As the month of May rolls around again, I am reminded of two dates from that month: May 4th and May 14th. These are the anniversaries of the 1970 murders of student antiwar protestors at Kent State University in Ohio and Jackson State College in Mississippi by military and lawmen. These murders marked a turning point in the war and the protest against it. The antiwar movement grew up with those murders. Now, protest meant risking one's life. The U.S. government had made it clear once and for all that it would tolerate only so much dissent. Of course, African-American and other protestors of color-and the revolutionary anti-imperialist wing of the antiwar movement-had known this all along. After the original burst of anger that brought millions into the streets and shut down universities and high schools around the country, many protestors put away their banners and raised fists for a life with less confrontation.
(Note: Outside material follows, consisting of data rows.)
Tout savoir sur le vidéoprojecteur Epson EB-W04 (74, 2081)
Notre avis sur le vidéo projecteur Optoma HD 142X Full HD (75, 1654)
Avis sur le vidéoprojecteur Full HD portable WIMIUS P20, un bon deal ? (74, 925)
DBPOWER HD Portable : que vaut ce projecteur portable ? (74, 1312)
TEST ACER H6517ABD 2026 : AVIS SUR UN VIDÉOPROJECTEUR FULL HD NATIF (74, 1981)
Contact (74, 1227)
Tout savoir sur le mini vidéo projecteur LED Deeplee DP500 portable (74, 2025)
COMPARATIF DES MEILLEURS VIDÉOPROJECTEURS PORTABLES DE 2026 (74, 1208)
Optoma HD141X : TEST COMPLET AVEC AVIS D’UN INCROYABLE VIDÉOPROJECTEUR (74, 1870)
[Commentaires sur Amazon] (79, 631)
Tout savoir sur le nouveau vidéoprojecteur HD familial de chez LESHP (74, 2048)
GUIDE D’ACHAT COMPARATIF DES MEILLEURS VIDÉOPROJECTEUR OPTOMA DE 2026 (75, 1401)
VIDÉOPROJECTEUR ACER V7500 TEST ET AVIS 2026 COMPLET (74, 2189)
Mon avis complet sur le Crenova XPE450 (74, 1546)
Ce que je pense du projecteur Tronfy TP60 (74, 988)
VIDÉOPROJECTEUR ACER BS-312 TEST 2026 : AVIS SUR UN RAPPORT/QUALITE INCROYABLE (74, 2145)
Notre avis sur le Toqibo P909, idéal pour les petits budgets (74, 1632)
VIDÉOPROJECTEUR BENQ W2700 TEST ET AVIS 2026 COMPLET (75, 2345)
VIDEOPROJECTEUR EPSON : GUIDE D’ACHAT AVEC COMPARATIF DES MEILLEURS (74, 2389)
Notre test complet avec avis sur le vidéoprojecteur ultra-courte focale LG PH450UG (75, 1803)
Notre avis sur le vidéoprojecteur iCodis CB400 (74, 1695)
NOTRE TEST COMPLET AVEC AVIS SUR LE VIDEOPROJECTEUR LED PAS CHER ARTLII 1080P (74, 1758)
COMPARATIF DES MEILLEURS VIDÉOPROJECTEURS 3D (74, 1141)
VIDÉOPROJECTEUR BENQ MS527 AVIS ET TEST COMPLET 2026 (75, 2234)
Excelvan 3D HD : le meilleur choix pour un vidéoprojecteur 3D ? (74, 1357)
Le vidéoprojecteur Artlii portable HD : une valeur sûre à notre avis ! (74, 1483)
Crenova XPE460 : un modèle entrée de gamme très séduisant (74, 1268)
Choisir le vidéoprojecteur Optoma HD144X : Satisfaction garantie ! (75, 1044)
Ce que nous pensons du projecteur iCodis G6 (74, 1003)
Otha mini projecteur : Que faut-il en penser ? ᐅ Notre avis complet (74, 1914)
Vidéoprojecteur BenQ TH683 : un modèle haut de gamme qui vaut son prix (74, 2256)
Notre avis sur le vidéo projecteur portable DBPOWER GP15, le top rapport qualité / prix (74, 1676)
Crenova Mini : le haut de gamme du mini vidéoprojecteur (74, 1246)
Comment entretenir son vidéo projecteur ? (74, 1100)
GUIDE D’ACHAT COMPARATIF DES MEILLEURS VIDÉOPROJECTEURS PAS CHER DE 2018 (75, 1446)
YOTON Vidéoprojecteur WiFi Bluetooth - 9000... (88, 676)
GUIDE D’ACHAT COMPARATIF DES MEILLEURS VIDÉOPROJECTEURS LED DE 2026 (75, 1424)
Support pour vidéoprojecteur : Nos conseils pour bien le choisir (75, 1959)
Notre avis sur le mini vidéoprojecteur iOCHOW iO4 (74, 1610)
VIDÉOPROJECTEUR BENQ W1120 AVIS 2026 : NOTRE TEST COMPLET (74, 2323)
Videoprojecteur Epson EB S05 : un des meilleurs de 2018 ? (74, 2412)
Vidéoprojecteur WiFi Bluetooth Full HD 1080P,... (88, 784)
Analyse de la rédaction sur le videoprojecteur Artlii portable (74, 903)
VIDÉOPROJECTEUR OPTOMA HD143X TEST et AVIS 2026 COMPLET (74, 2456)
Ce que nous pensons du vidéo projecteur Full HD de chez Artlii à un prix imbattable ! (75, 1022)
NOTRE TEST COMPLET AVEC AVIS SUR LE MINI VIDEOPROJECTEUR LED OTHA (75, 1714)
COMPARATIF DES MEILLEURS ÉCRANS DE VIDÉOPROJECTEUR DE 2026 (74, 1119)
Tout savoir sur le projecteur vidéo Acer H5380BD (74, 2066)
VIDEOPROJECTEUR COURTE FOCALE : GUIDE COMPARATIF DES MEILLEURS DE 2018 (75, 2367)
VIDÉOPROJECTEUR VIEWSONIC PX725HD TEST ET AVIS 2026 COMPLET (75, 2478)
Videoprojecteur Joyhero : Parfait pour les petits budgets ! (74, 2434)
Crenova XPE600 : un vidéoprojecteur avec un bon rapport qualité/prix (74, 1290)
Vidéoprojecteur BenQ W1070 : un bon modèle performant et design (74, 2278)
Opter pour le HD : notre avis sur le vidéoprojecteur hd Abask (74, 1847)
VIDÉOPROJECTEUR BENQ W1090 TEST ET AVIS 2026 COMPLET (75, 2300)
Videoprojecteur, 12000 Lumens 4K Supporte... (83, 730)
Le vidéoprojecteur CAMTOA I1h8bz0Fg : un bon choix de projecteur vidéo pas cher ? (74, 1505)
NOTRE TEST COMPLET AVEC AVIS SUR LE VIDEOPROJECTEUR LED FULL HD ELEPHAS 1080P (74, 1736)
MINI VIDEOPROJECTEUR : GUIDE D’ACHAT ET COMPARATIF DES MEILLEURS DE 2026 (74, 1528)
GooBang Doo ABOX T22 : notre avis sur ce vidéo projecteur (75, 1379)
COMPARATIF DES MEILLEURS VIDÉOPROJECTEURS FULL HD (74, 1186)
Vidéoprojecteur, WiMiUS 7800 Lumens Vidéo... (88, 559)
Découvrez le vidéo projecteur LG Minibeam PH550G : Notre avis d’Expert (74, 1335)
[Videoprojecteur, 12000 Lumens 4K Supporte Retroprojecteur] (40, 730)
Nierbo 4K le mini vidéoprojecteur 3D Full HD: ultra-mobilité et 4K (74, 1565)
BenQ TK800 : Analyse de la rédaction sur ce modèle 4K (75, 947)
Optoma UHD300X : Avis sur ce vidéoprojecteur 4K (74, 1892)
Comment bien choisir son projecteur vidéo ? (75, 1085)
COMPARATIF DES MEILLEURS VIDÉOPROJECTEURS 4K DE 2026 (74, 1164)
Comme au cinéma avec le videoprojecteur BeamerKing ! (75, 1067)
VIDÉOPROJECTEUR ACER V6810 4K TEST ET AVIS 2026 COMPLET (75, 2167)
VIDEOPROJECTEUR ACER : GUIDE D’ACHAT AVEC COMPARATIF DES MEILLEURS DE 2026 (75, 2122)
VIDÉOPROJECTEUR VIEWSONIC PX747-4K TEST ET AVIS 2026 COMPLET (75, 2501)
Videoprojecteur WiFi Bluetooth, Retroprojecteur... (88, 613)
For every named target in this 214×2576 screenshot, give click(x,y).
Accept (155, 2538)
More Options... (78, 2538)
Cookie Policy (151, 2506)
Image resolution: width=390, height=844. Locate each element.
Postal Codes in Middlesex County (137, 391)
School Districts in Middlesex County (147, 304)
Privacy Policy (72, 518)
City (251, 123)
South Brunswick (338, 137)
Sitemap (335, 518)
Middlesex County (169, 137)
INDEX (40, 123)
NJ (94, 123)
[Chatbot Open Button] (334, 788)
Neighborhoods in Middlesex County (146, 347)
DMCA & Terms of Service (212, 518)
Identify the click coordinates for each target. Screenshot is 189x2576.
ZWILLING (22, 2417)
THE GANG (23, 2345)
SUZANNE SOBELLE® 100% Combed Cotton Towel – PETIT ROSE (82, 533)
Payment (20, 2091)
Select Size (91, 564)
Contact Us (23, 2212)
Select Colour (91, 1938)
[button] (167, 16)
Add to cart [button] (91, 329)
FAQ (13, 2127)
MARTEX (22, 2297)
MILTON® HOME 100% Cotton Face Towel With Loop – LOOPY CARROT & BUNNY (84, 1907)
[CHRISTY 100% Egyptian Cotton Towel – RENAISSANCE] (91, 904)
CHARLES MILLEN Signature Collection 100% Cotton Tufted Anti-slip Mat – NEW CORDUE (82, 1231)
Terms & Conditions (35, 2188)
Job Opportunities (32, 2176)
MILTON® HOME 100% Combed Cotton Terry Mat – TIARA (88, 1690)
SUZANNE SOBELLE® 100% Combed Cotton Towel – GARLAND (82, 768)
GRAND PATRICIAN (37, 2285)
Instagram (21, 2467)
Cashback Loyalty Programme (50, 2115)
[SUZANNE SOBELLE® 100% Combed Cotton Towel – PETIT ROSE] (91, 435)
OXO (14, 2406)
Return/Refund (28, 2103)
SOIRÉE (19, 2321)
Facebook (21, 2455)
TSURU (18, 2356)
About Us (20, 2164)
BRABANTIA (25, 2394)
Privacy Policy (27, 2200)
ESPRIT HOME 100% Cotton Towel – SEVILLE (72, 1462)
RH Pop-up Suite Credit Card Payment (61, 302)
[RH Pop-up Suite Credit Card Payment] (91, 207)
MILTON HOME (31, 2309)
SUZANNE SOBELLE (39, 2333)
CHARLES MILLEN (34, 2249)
The rest of us reaffirmed our commitment to do whatever it took to stop the war.
I've jotted down some memories from those days in early May 1970. My dad returned from Da Nang, Vietnam in February of that year, where he had spent the previous year as an officer in the Air Force. I had become more opposed to the war during that same time. I was in ninth grade.
We moved to Frankfurt am Main in March 1970. Within a week, my siblings and I were back in school. The junior high I attended was on the other side of the city on a military compound. It had been a German women's prison prior to its utilization as a school. The school building was surrounded by a twelve foot high wall. Each of its corners held an empty guard tower. Most of the students felt that prison was an appropriate metaphor for their experiences there. I made a few friends pretty quickly.
This always happened on military bases since most of the students were always in transit, but the fact that I owned some rock records that hadn't made it to the Post Exchange or into the German music stores certainly helped. With most students feeling that the epicenter of our (counter)culture lay in the U.S., anyone who arrived from the States and was just a little bit hip was milked for updates on what was really happening. Neither the Stars & Stripes newspaper nor the Armed Forces Radio Network were providing that kind of news. The only news the Stars and Stripes was really good for was sports news, and that wasn't something I discussed with my new counterculture friends.
When I awoke on May 1 that year, I was, like many other people in the world, incredulous and pissed off that Nixon had sent troops into Cambodia. Although my political awareness was still relatively unformed, it had taken me no time to realize that Richard Nixon was a pig. Still, I didn't think he or anyone else would actually expand the war in Southeast Asia when everybody--including my dad--wanted it to end. When I went to the kitchen for breakfast my father was still there and we had a short debate about the invasion before he headed off to work. That interaction got me fired up for a day of debate. Sure enough, even though homeroom was run by the gym teacher (a man with the last name of Agnew who usually didn't talk about anything other than sports), we spent the whole class period arguing about the war. By the time civics class came up right before lunch, some of the more radical students (whom I was just beginning to know) were trying to organize some kind of protest. However, since the weekend was coming up, nothing concrete was devised.
When we got back to school on Monday, May 4, most of us who cared had heard the news reports all weekend about the massive protests taking place all over the US against Nixon's move into Cambodia. In addition, the German students had kept the police busy all weekend in Frankfurt with constant rallies and marches against the invasion, of which I attended at least one. By noon on Monday, some hastily drawn posters began appearing on the walls of our junior high urging students to protest the war on Wednesday, May 6, by wearing black armbands and refusing to go to homeroom. Of course, as soon as the posters appeared, they were ripped down by administrators or a pro-war student or teacher. One girl was suspended when she refused to remove a poster she had just put up. That night I found some black material and made myself an armband.
Like always, I turned on the radio when I awoke the next morning, May 5th. I liked to listen to the news, especially when something big was happening. I was not prepared, however, for the news that morning. Nor do I think I will ever forget how I felt when I first heard it. Four students had been shot dead in Kent, Ohio by the National Guard while protesting the war. Several others were injured. I knew what Dylan meant when he sang of his tears of rage. My eyes were brimming over with such tears and my heart was pounding in anger and disbelief. I didn't say much as I got ready for school. My mom was silent as I read the Stars and Stripes report on the killings over Cheerios. My older sister and I talked about them while we ate.
I put my armband on while waiting for the school bus. Upon arriving at school, I searched for some of the kids most involved in the antiwar planning. In homeroom, Mr. Agnew read a memo from the principal expressing regret over the slayings in Ohio, but warned that no protest of any kind would be allowed at Frankfurt American Junior High School. The gym teacher (who I was beginning to believe opposed the war as much as I did) looked around, noting that three or four of us wore black armbands, and said nothing. One of the guys asked if he could read something relevant to the current events and the teacher said yes. Steve took out a copy of the text to Arlo Guthrie's antiwar poem "Alice's Restaurant Massacree" and began reading, complete with four-part harmony. By the time he finished, class was over.